The question however is how successful is this politics of co-option? Have the authorities managed to tame the Islamist threat the kingdom is faced with? In truth, the embrace between the Palace and the PJD has always been an awkward one with distrust exhibited by both sides. For instance, the secular Authenticity and Modernity Party (PAM) came second in the October 2016 polls achieving 102 seats to the PJD’s 125. The fact that PAM was formed in 2008 by a close adviser to King Mohammed VI suggests that in order to ensure that he is in control the King is playing off conservative Islamists with secular modernists. Moreover, the legitimacy of the electoral process itself has come under scrutiny given the litany of voting irregularities in the October 2016 polls. Khalid Adennoun, spokesperson for PAM, complained of 50 voting irregularities concerning the PJD in Tangiers. The PJD, for its part, expressed concern when one of its candidates was attacked and wounded in Rabat. In the process democracy itself has been debased with much of the electorate losing faith in the political system. Voter participation, therefore, was at a record low of 43 percent or 6,750,000 voters.

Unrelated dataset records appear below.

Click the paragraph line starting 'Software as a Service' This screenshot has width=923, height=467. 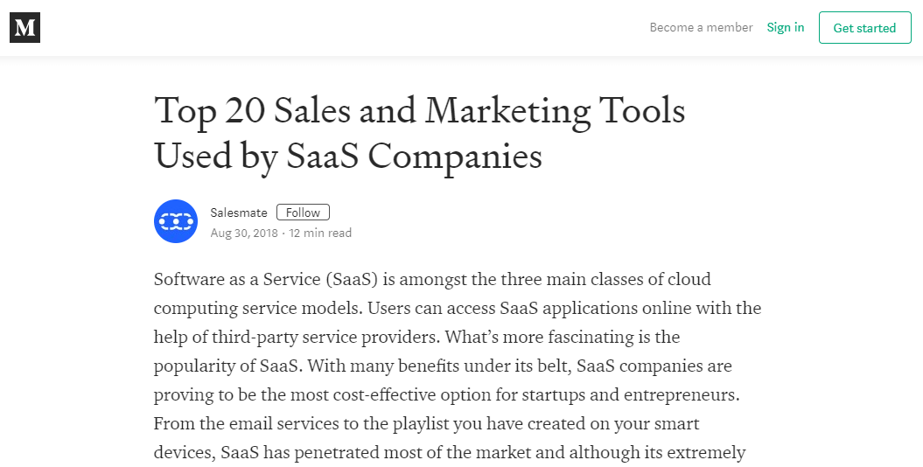click(432, 279)
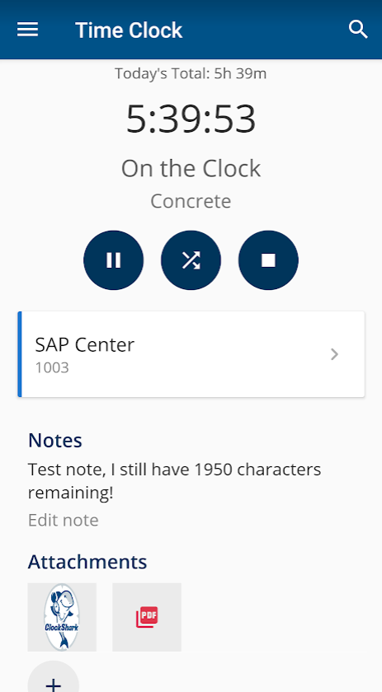Tap the Attachments section heading
Image resolution: width=382 pixels, height=692 pixels.
coord(87,562)

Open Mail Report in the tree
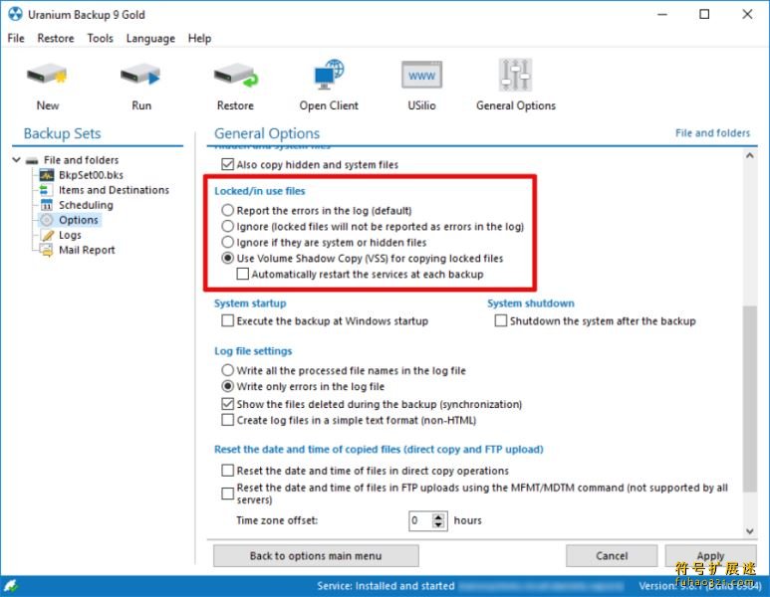(x=87, y=250)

There is however a broader point to be made as it relates to political Islam. Proponents of political Islam promise clean and responsive government. The PJD when assuming the reins of power in 2011 promised economic development , better and more numerous employment opportunities and a war on corruption. In reality, as with many secular parties it has failed to deliver. Their time in power was characterized by rising unemployment set to become worse as the economy contracts. In addition, they have failed to halt corruption. Indeed, they themselves have been mired in a string of scandals. Members of the PJD have been involved in a drugs bust as well as a land-grab deal. In addition, two of their vice presidents have been found in sexually compromising positions.
The PJD has demonstrated that Islamist parties in power operate no differently from any other political party. Unfortunately, this reinforced the more radical Islamists’ message that the system itself is corrupt and needs to be torn down; that the PJD should never have participated in the political system in the first place. Far from managing and co-opting the Islamist threat, Morocco’s example may well fuel the fire of jihadism further.